We studied 102 patients with alpha-thalassemia (69 women and 33 men), 168 patients with the beta-thalassemia trait (96 women and 72 men), and 173 patients without hemoglobinopathies (16 women and 157 men). All individuals were of Caucasian origin. Blood samples (5 mL) were collected from individuals from different Brazilian regions (50% from the Southeast, 25% from the North, Northeast and West, and 25% from the South). Screenings for hemoglobinopathies were carried out by the Hemoglobin and Hematological Diseases Laboratory of the University of São Paulo State/IBILCE, in São José do Rio Preto, SP, Brazil, by HPLC (BioRad, Rio de Janeiro, RJ, Brazil) and by electrophoretic procedures. Ferritin values were in accordance with the expected mean for the alpha-thalassemia group and the control group and slightly increased for the beta-thalassemia group.

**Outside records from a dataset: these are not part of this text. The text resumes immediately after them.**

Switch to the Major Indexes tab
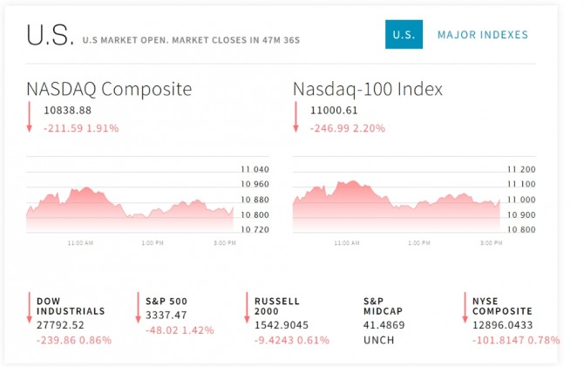 [482, 35]
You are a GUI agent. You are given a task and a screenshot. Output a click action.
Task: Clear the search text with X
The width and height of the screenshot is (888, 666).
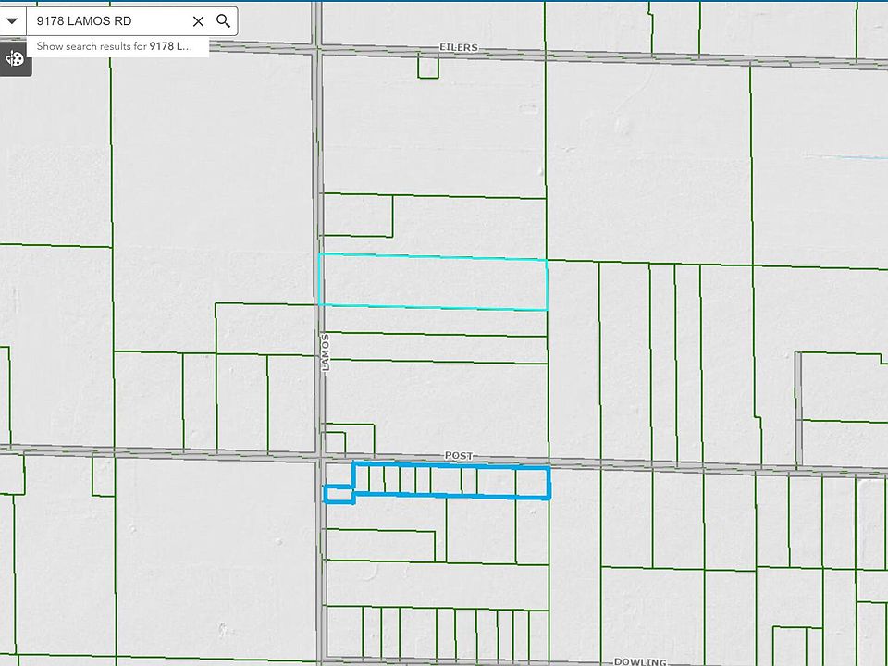[x=198, y=20]
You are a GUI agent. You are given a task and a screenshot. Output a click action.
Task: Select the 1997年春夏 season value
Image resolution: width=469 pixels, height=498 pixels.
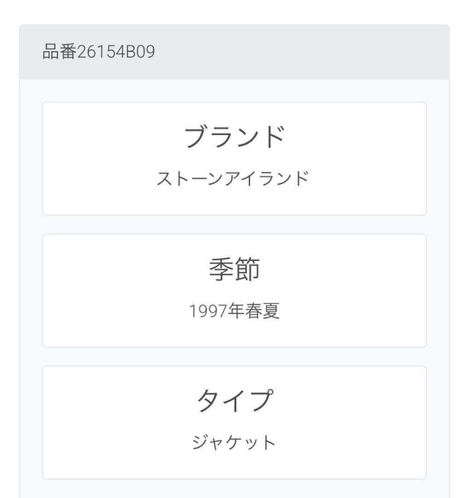(x=234, y=311)
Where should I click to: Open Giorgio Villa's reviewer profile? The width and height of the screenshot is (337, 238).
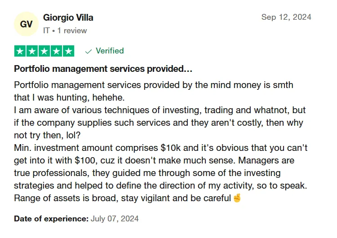[x=68, y=18]
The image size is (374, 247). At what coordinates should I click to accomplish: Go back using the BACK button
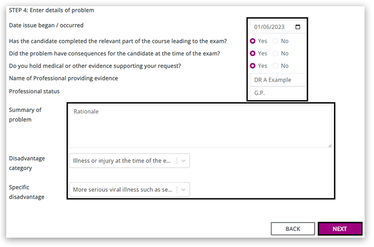(293, 229)
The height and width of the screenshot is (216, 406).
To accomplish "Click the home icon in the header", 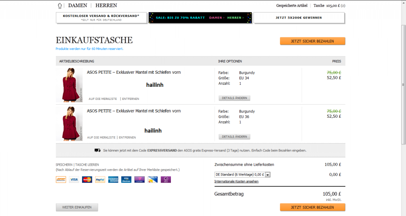I will (x=60, y=6).
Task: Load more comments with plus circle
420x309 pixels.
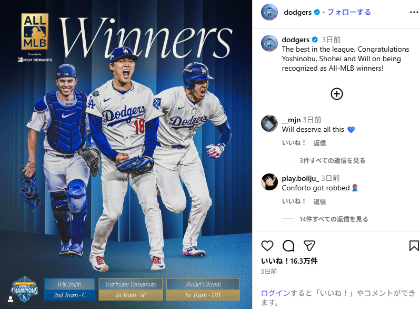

The hematologic values, indicating hypochromic microcytic anemia in beta-thalassemics, were obtained with automatic equipment and agreed with the clinical evaluation.

The institutional Ethics Committee approved the study and informed written consent was obtained from all patients.

Genomic DNA was extracted from peripheral leukocytes by the phenol-chloroform method (21). Two primer sets were used for DNA amplification. The first, 5'ACATGGTTAAGGCCTGTTGC3' and 5'GCCACATCTGGCTTGAAATT3', generates a 207-bp fragment that comprises the H63D and S65C mutation sites. The second, 5'GGGTATTTCCTTCCTCCAACC3' and 5'CTCAGGCACTCCTCTCAACC3', generates a 441-bp fragment for C282Y analysis.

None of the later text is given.